#### Records provided
▬▬▬▬▬▬▬▬▬▬

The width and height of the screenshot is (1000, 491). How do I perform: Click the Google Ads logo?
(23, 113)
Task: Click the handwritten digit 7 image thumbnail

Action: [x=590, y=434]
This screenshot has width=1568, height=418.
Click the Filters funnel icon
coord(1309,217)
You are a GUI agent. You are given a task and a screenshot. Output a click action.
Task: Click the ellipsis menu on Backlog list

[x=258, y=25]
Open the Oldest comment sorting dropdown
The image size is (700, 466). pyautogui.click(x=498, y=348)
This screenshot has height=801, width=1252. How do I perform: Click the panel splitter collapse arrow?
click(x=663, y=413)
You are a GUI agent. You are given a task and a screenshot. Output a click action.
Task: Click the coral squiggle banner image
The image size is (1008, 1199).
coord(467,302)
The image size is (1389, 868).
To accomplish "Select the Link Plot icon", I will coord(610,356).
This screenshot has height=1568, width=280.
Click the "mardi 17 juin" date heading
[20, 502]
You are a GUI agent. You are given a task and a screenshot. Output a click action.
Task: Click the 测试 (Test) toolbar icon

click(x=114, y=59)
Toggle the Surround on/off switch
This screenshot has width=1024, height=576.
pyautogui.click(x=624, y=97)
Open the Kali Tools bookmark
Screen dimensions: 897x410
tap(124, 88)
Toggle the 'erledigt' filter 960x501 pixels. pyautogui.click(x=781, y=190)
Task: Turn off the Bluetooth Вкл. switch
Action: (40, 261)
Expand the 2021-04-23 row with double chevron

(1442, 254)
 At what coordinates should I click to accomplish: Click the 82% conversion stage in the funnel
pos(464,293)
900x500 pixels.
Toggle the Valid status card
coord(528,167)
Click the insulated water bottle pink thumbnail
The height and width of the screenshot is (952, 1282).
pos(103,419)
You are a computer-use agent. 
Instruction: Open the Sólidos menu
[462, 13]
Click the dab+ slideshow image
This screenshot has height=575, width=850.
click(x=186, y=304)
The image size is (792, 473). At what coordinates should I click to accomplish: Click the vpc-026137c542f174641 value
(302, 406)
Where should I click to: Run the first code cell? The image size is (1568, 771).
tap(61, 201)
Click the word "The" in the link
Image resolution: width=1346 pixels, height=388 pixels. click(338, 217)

▬▬▬▬▬▬▬▬▬▬

Each record above is to be printed again exactly as written.

#### Written answer
The width and height of the screenshot is (1000, 491). How do I perform: Click the Google Ads logo?
(23, 113)
Task: Click the handwritten digit 7 image thumbnail

Action: [x=590, y=434]
This screenshot has width=1568, height=418.
Click the Filters funnel icon
coord(1309,217)
You are a GUI agent. You are given a task and a screenshot. Output a click action.
Task: Click the ellipsis menu on Backlog list

[x=258, y=25]
Open the Oldest comment sorting dropdown
The image size is (700, 466). pyautogui.click(x=498, y=348)
This screenshot has height=801, width=1252. How do I perform: Click the panel splitter collapse arrow?
click(x=663, y=413)
You are a GUI agent. You are given a task and a screenshot. Output a click action.
Task: Click the coral squiggle banner image
The image size is (1008, 1199).
coord(467,302)
The image size is (1389, 868).
To accomplish "Select the Link Plot icon", I will coord(610,356).
This screenshot has height=1568, width=280.
Click the "mardi 17 juin" date heading
[20, 502]
You are a GUI agent. You are given a task and a screenshot. Output a click action.
Task: Click the 测试 (Test) toolbar icon

click(x=114, y=59)
Toggle the Surround on/off switch
This screenshot has width=1024, height=576.
pyautogui.click(x=624, y=97)
Open the Kali Tools bookmark
Screen dimensions: 897x410
tap(124, 88)
Toggle the 'erledigt' filter 960x501 pixels. pyautogui.click(x=781, y=190)
Task: Turn off the Bluetooth Вкл. switch
Action: (40, 261)
Expand the 2021-04-23 row with double chevron

(1442, 254)
 At what coordinates should I click to accomplish: Click the 82% conversion stage in the funnel
pos(464,293)
900x500 pixels.
Toggle the Valid status card
coord(528,167)
Click the insulated water bottle pink thumbnail
The height and width of the screenshot is (952, 1282).
pos(103,419)
You are a computer-use agent. 
Instruction: Open the Sólidos menu
[462, 13]
Click the dab+ slideshow image
This screenshot has height=575, width=850.
click(x=186, y=304)
The image size is (792, 473). At what coordinates should I click to accomplish: Click the vpc-026137c542f174641 value
(302, 406)
Where should I click to: Run the first code cell? The image size is (1568, 771).
tap(61, 201)
Click the word "The" in the link
Image resolution: width=1346 pixels, height=388 pixels. click(338, 217)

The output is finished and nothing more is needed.